Despite being born to Pakistani-immigrant parents who are both Muslims, it wasn’t until he was 17 that Mr. Jamal performed the shahada, the statement of belief that there is no god but God and that Mohammed is his prophet.

Before that, Mr. Jamal was a drinker and a frequent marijuana smoker who had been tossed out of just about every strip club in and around his hometown of Worthington, Ohio. His formative years, he says, were marred by speeding tickets and other run-ins with the authorities; the police once came to his house when his 10-year-old, hijab-wearing cousin accidentally ate some pot brownies he and a friend had made the night before.

And even when he did convert, he didn’t stay extremely devout for long. On his first pilgrimage to Mecca in Saudi Arabia, he prayed that his favourite rock bands — Pink Floyd, Tool and Rage Against the Machine — would convert to Islam.
Another article from March of this year in the Houston Chronicle had this to say about Jamal and his jihadist employee Maldonado:

Daniel Maldonado, the American accused of training with al-Qaida and waging jihad in Somalia, came to Houston two years ago to work for a 24-year-old Web designer linked to Internet sites frequented by terrorism suspects.

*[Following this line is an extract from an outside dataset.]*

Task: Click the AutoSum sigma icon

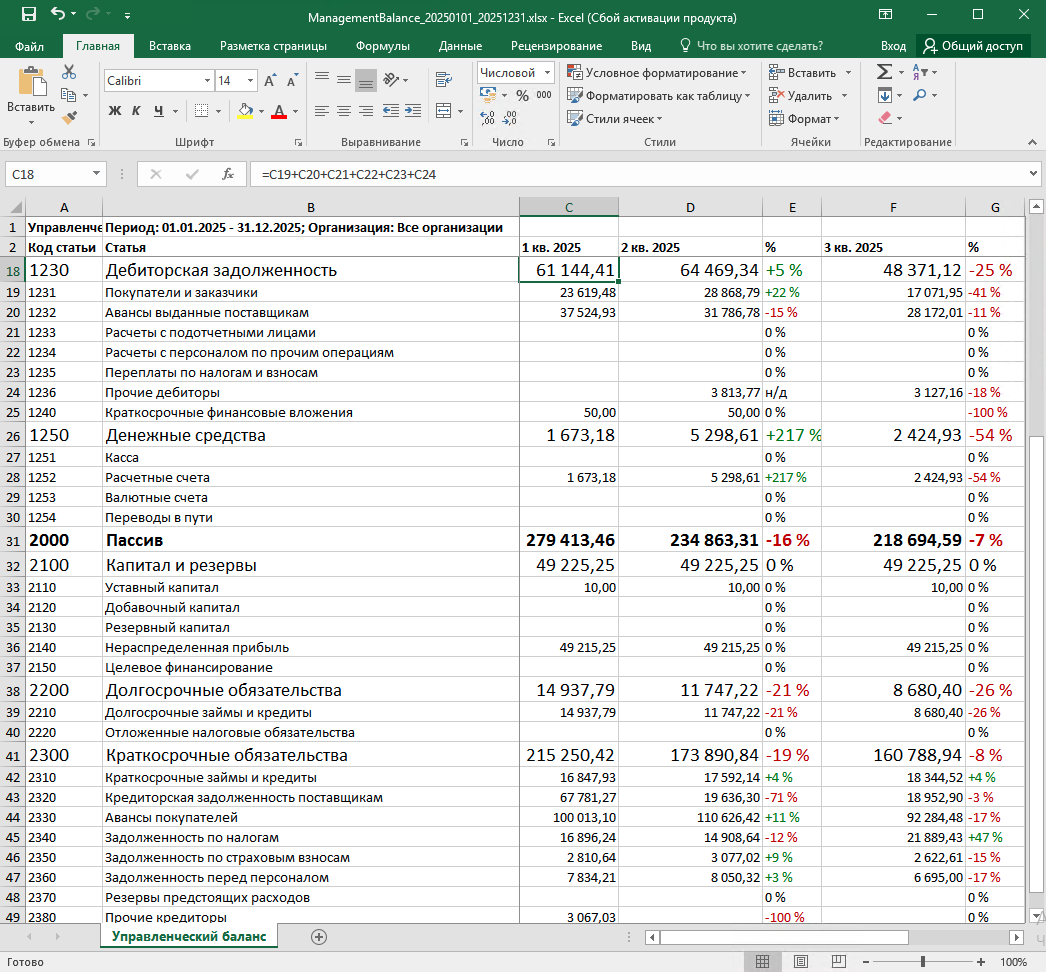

That man, Sarfaraz Jamal, a former BMX enthusiast and “Seinfeld” fan from suburban Columbus, Ohio, is emerging as an unlikely yet intriguing figure in the Maldonado saga. And his story helps explain how Maldonado wound up in Houston, where he now awaits trial.

Jamal denies any wrongdoing and the FBI is mum, refusing to say even whether he’s under investigation.
Much like Christopher “Kenyatta” Paul, the Worthington High School graduate that has been charged with plotting terrorist activities as part of the Columbus Al-Qaeda cell, Sarfaraz Jamal grew up among us, but also became radicalized right here.

Don’t let the Seinfeld and Pink Floyd references fool you. A posting made yesterday on SasJamal’s Islamic Network website provides extensive quotes from the “martyred sheikh” chastizing those who do not want to wage jihad (the quotes are actually taken from a 2004 open letter from Saudi jihadist “Abu ‘Abd Al-Rahman Al-Athari Sultan Ibn Bijad”, translated by MEMRI):

You who shirk Jihad, what excuse can you give Allah while your brethren in the prisons of Abu Ghreib and Guantanamo and Al-Ruways and Al-Ha’ir are stripped naked? I believe you saw those pictures that came out of the Abu Ghreib prison. These pictures [also reflect the situation] of our brethren in the prisons of Israel, in America, and [in the prisons of] their collaborators in this region. You who shirk Jihad, the Crusaders and the Jews violate the honor of noble women and oppress the heroes of the [Islamic] nation in the detention camps of America, Israel, and their accomplices — so what are you waiting for?
Those of you who might be amazed that someone raised in Central Ohio would provide a forum for such extremists sentiments, its time to wake-up to what’s going on around you. Your ignorance is their best weapon.